Guerilla

Scoppia una sveglia. Apro gli occhi, o almeno ci provo, incollati. La luce mattutina si è mostrata da non più di un’ora, e sono già in ritardo. Ancora dormiente mi metto sull’attenti, la guerra mi aspetta, lì fuori. Indosso la divisa: completo scuro, camicia malstirata, cravatta. La colazione ancora in gola, e sono già in marcia verso il fronte. Il vento mi sputa in faccia gocce gelide di pioggia. Qui il sole si fa desiderare, e quando c’è parla anche lui una lingua diversa dalla mia. Come la gente, come il cibo, ma almeno si lavora qui, dicono. Bus numero 71. Tram numero 122. Cuffie nelle orecchie. Metro numero 7. Penultima fermata, o terzultima, mi confondo sempre. Eccoli lì, i nemici. Indossano età e divise come la mie. Anche la rassegnazione nei loro occhi ci accomuna.

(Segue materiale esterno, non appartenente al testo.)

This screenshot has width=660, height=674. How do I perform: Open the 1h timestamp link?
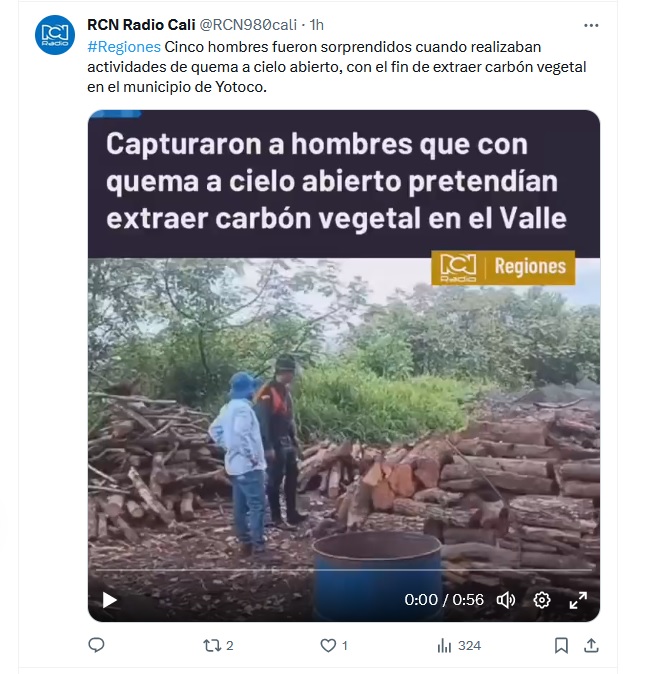317,25
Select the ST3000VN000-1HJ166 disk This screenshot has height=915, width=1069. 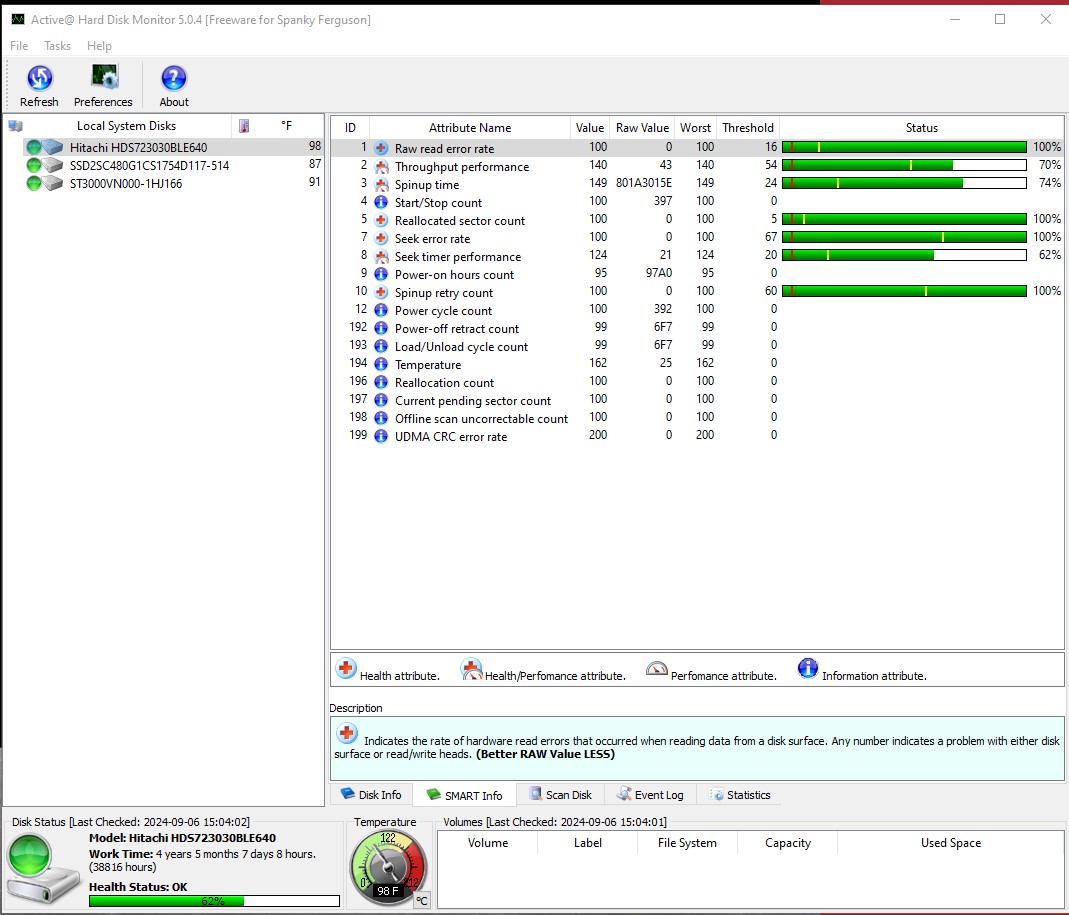click(x=126, y=184)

Uno ha un plico sottobraccio. Curricula da consegnare, forse. Forse già lavora. No, impossibile, troppo giovane. Scende alla mia fermata. Passo spedito, va nella mia direzione. Questa è la volta buona che mi prendono. Azienda medio grande. Esperienza qualificante. Il corso di lingua sarà pur servito a qualcosa. Piuttosto che fare il cameriere un altro mese torno in Italia. Entra nello stesso edificio a cui sono diretto io, il nemico. Aumento il passo, devo arrivare prima di lui. Abbattere la concorrenza. Troppo tardi. E’ già davanti l’ufficio. Arrivo sudato. Lui abbozza un sorriso solidale. Io no. Nessuna pietà. Entra prima lui, spero lo scartino, resta un po’, poi esce. Tocca a me. Capitalismo. Post-Capitalismo. Inghiottiti, masticati, e risputati in un involucro di bava appiccicosa e puzzolente. Vittime e carnefici di questa guerra fratricida. Neanche stavolta. Niente da fare. Neanche uno stage. Neanche gratuito. Trascino le gambe a casa. Mangio pane e ansia. Andrà meglio la prossima volta. Faccio il cameriere un altro mese poi torno in Italia. Per ora resto qui. Trincerato.